He’s almost ashamed, as soon as he  words leave him. It sounds suddenly so pitiful to his own ears, the volume, the shrill childish lilt to it.

Clara speaks, slowly and defiantly, “And so?”

“That’s—” He jolts again, away from her. But then something clicks.

“You’re mimicking him,” he says, understanding. “Tricks, again. Deception.”

“What if I am?” she says. “I know his lines.

He hesitates. Then, a ragged, “He’s gone.”

A sudden prickling in his throat. Damn this sentimentality.

She watches him, impassive. “Have you really learned nothing?”

The words feel like a slap to the face.

“He told me once, that he wanted to live until eighty.”

There’s an edge of hysteria in his voice.

“Oh. Well, surely, by now, it’s been—more than,” Clara says, unruffled. “Will be even more.”

“That’s not what—” he braces himself. “He wanted to live. Have … bonds, build something. Build a life. But he died. And I think he ... he chose to die. This time. More times, maybe. I can’t know for sure.”

“Well, isn’t that just what you sought? In your studies, the ability to choose just when—”

“He pushed it onto me,” he spits out, anger erupting again. “The choice.”

“And why does this disturb you so?”

“Because I can’t—!” Again this futile anger. He tries to get a hold of himself. “I’m not right for this.”

“How so?”

“I was supposed to to defeat death. But instead I just wanted to … live. Me,” he breathes out. “I wanted to live.”

Her voice is flat, “That is human of you.”

He closes his eyes, shakes his head, “It didn’t use to be so. I’ve lost my aim.”

And, when she doesn’t speak, “I want out now.”

I have what I wanted, Daniil thinks, and I don’t want it.

“But you won’t,” she says it out loud, a smile in her voice. “Death won’t have you! What a twist, isn’t it. You never even had to fight it. It never wanted you in the first place.”

He swallows. “You said I can’t grasp it. The Polyhedron.”

“Did I?” she says, absently.

“Show me, then,” he says. “Tell me. What am I missing.”

She blinks.

“Polyhedron, some say, can trap a soul. Keep a dead person alive,” he gestures to him, as if to indicate the earlier sentiment concerning Burakh.

“But others say it stores dreams,” she goes on. Her voice seems softer now, changed. Perhaps it’s the other one. Perhaps the transition comes too seamlessly to be caught like this. “Allows to revisit and share them. And so we gather—”

She starts along the very pink-lit edge of the impossible construction, in a swaying dancelike step, with eyes closed. “Sleepwalking unawares, stumbling against each other like moths.”

She pauses, a length of distance from Dankovsky. The wind pulls at her scarf, light seeping through the fabric as if dissolving it.

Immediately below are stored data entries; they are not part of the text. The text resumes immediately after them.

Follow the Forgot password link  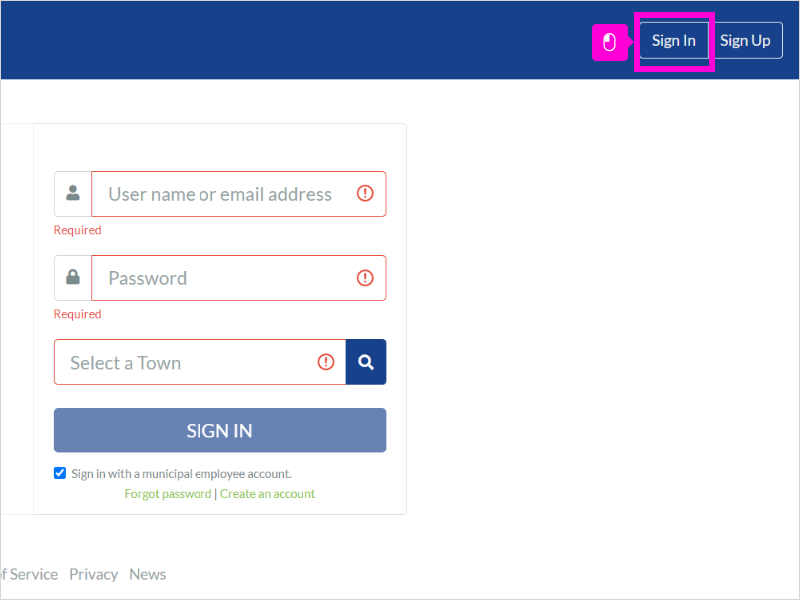pos(168,494)
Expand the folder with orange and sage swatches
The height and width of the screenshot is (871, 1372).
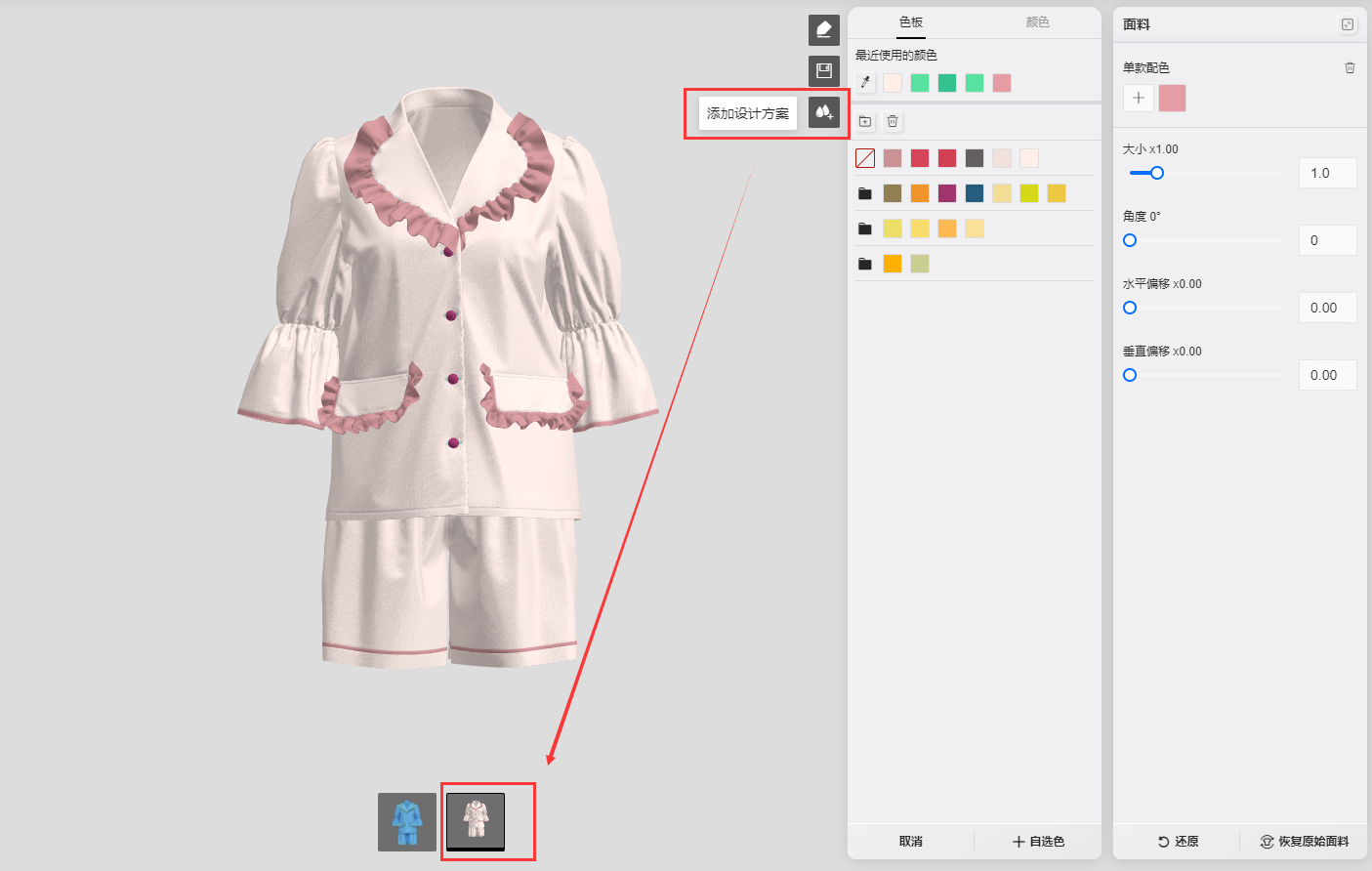(865, 264)
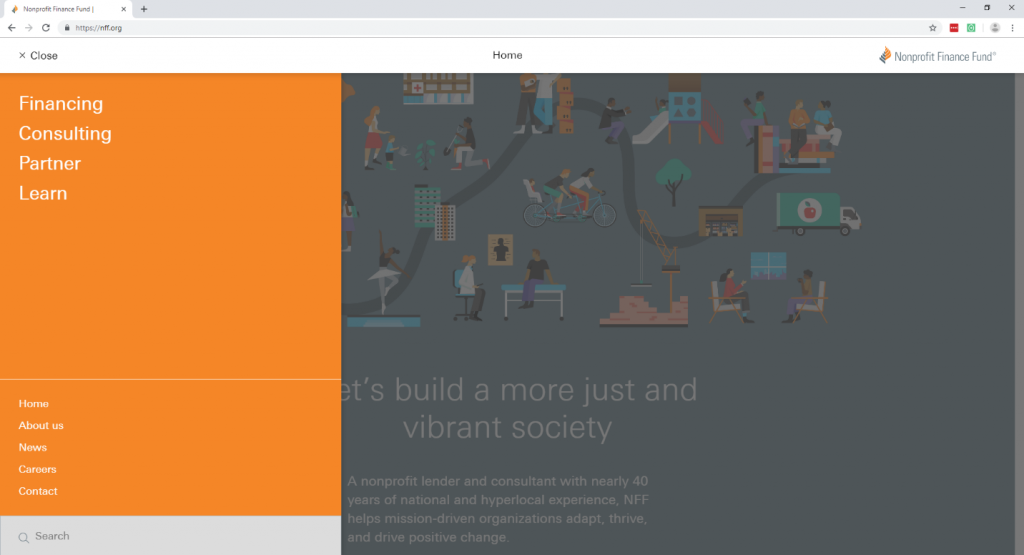Bookmark this page with the star icon
The image size is (1024, 555).
pos(933,28)
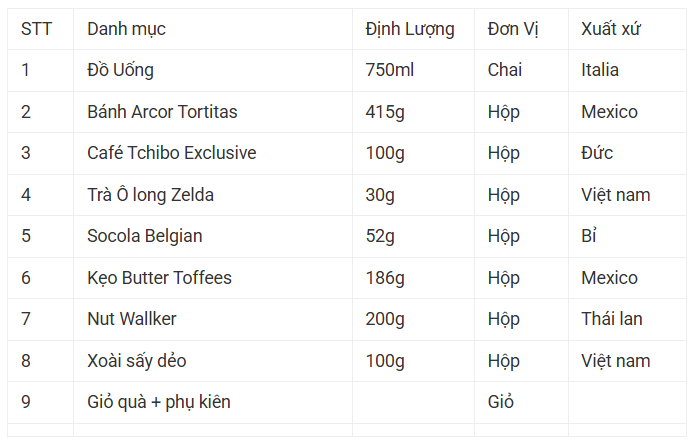The width and height of the screenshot is (693, 445).
Task: Click the 'Giỏ quà + phụ kiên' cell
Action: pos(159,402)
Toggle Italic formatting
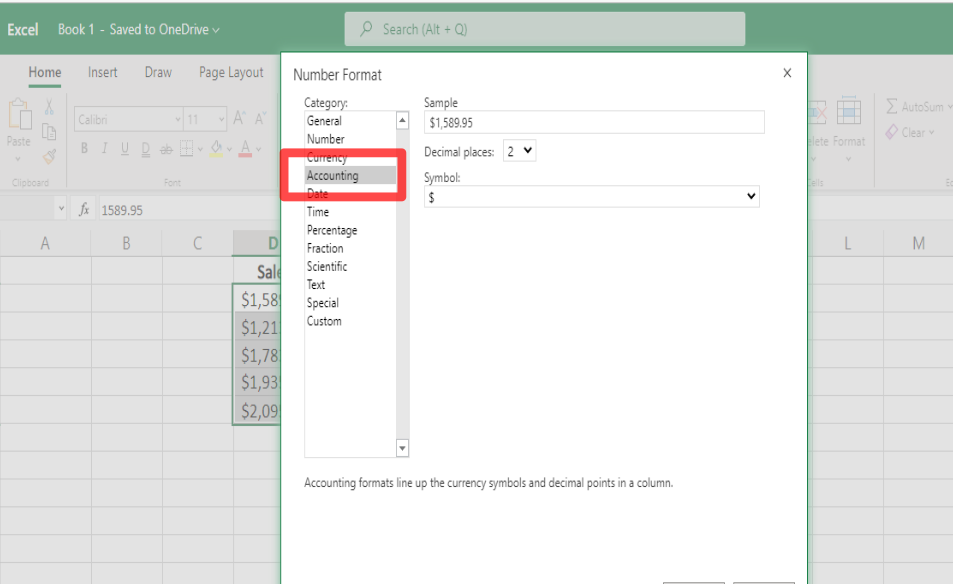953x584 pixels. point(105,149)
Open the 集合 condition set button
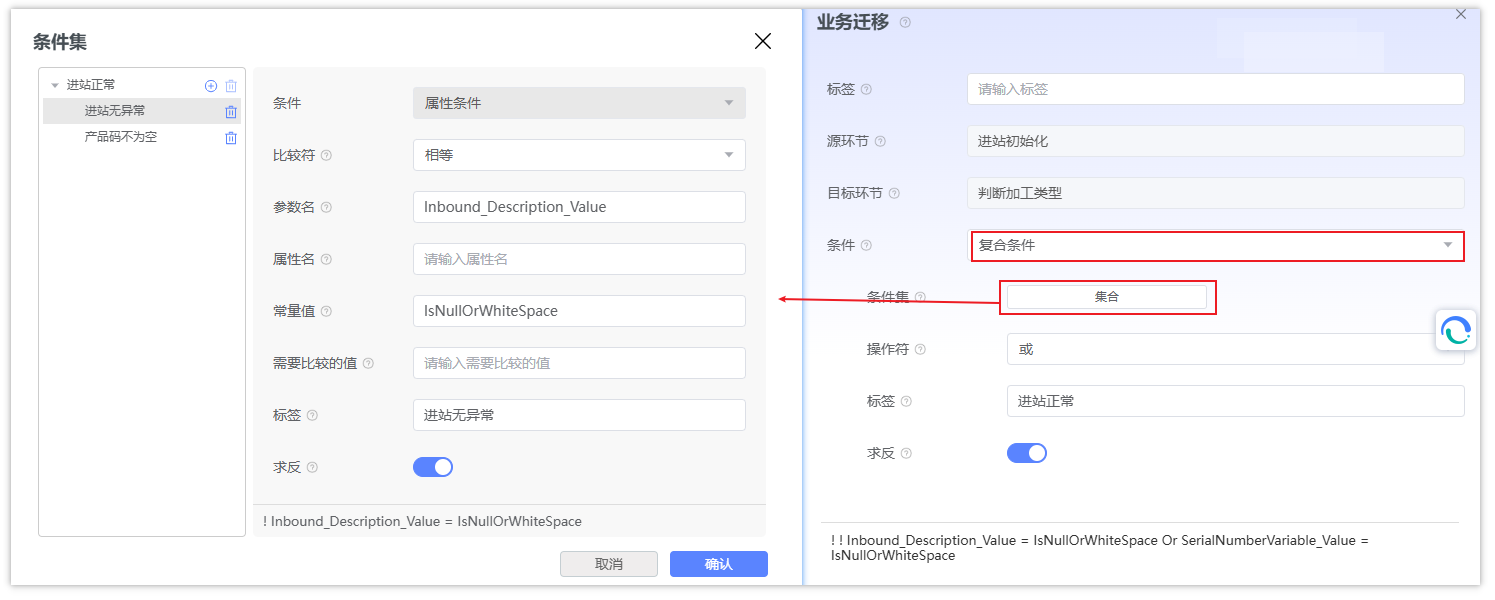This screenshot has height=600, width=1495. point(1106,297)
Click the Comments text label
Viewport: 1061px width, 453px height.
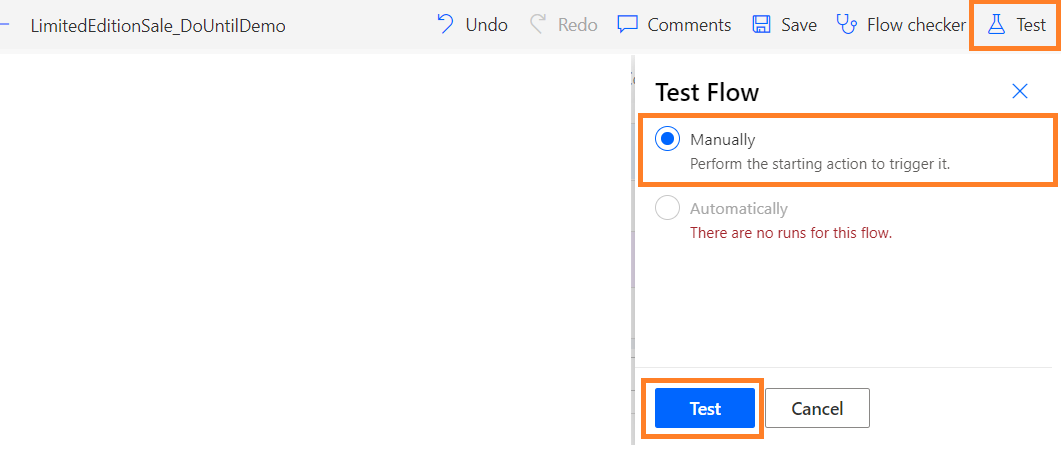point(689,25)
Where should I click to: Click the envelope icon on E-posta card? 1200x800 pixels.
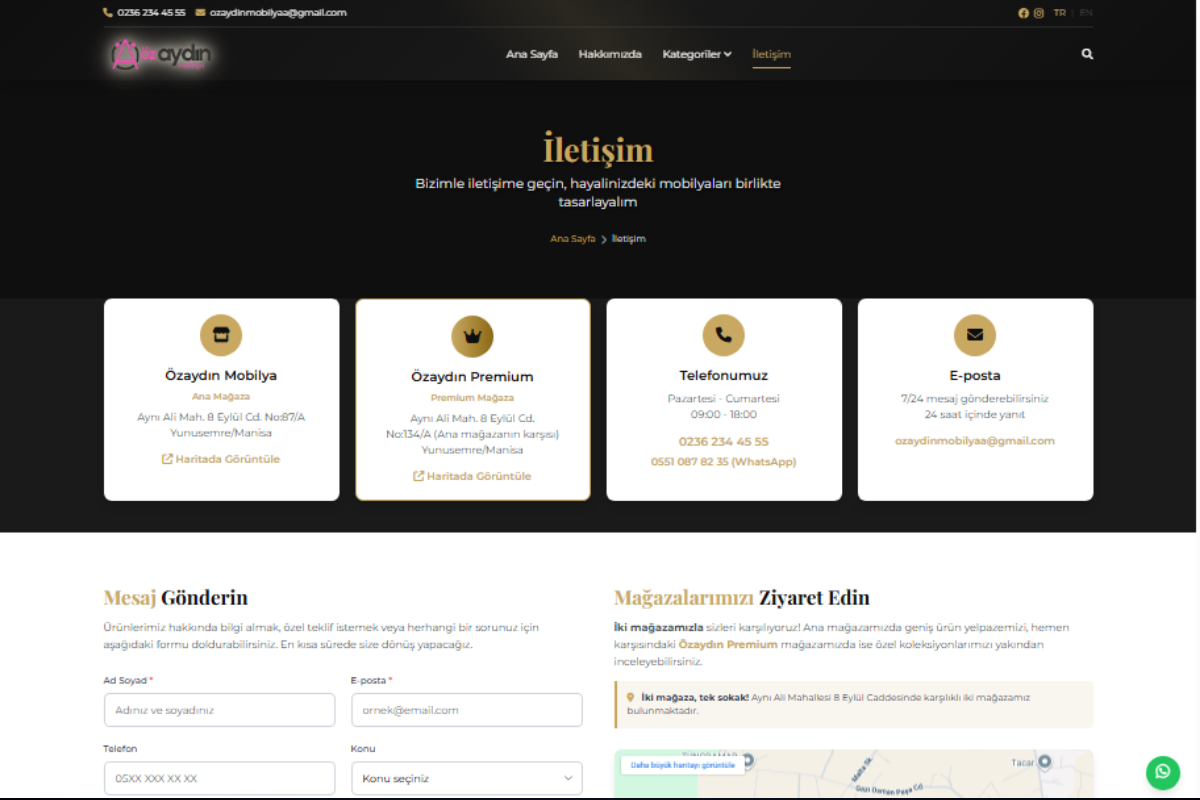point(975,335)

“We live inside a dream,” says the Changeling. “A question, then. Who’s dreaming?”

 


 

When he looks up, she’s gone.

So, down again: he’d worried the clasp undone. Something red bursts through. He tugs it off, left, then right, to reveal the smudges: along the line of from ulna to metacarpus and the phalanges, there’s blood on his hands.

The vital organs, including the heart,  he knows, have no colour. Cleaned and cleared, the tissue of human organism is grey, colourless. Blood is an exception, a warning sign.

With shaking hands, he hides the gloves in the inner pocket of his coat. Left side, over the heart.

He stands at the edge.

The wind pulls at him, inviting. An old friend welcoming home.

Vale, thinks Dankovsky, and takes a step.

 


 

Hypnic jerk. The sensation, muscle spasm, as you cross the threshold of consciousness as though missing a step in a staircase. Heart tugs, something wild and frantic, before everything realigns.

He inhales sharply, stunned, surrounded with sudden studious darkness. Dimly, a source of light looms, somewhere undefinably above. Mostly he can hear his own breathing—and heart. It races, dull and scared in the ribcage.

Soft laughter, then, footsteps. And then, someone’s hands reaching for him, pulling him upright.

“Careful,” a voice, “You fell off the stage.”

 


VI.

 

It happens.

It had to have happened.

Two of them, circling the same damn tower, iterum atque iterum, playing cat and mouse. Clara sitting on top of it, legs dangling in the air.

When the bullet digs into his side, he almost laughs.

 


 

Clumsily, he takes Artemy’s hand, still wielding the scalpel, and guides to his abdomen. Presses through the fabric to the burning up skin, until it draws a hiss of pain from him.

“Remember?”

Artemy looks at him, furrowed brows and a guarded expression. Layers and layers of it, mistrust and hesitance. Not enough time. Not nearly.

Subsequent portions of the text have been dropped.